Report every line in the rows below that contains the word "Task", copying each such line in full. Case counts.

▶ DATASET EXTRACT
◇ ◇ ◇ ◇
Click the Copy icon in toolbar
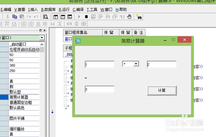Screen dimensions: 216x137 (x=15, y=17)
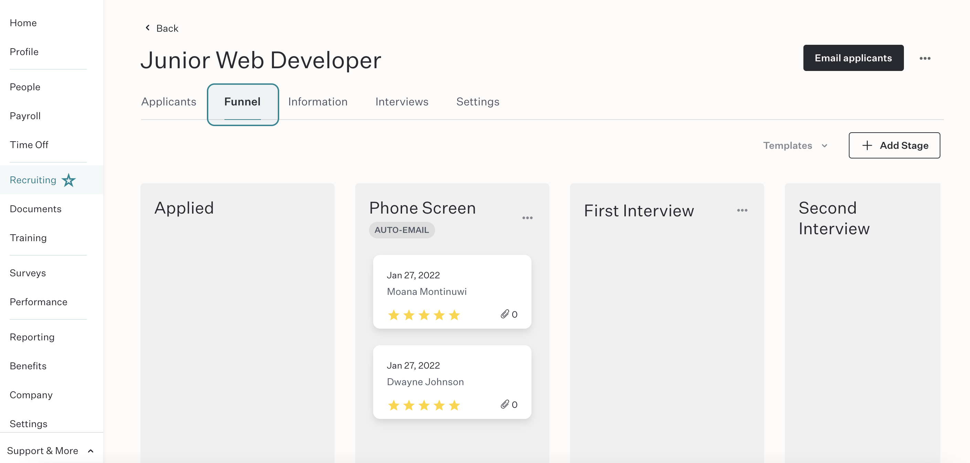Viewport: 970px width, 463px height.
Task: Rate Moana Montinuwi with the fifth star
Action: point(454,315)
◇ ◇ ◇ ◇
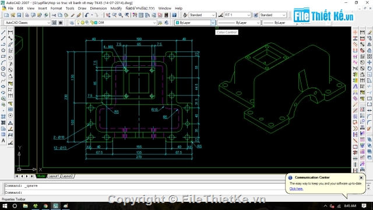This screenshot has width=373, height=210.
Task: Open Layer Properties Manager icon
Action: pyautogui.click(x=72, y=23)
◇ ◇ ◇ ◇
▶ SOLVED PROBLEM
Task: Rate Moana Montinuwi with the fifth star
Task: Open Layer Properties Manager icon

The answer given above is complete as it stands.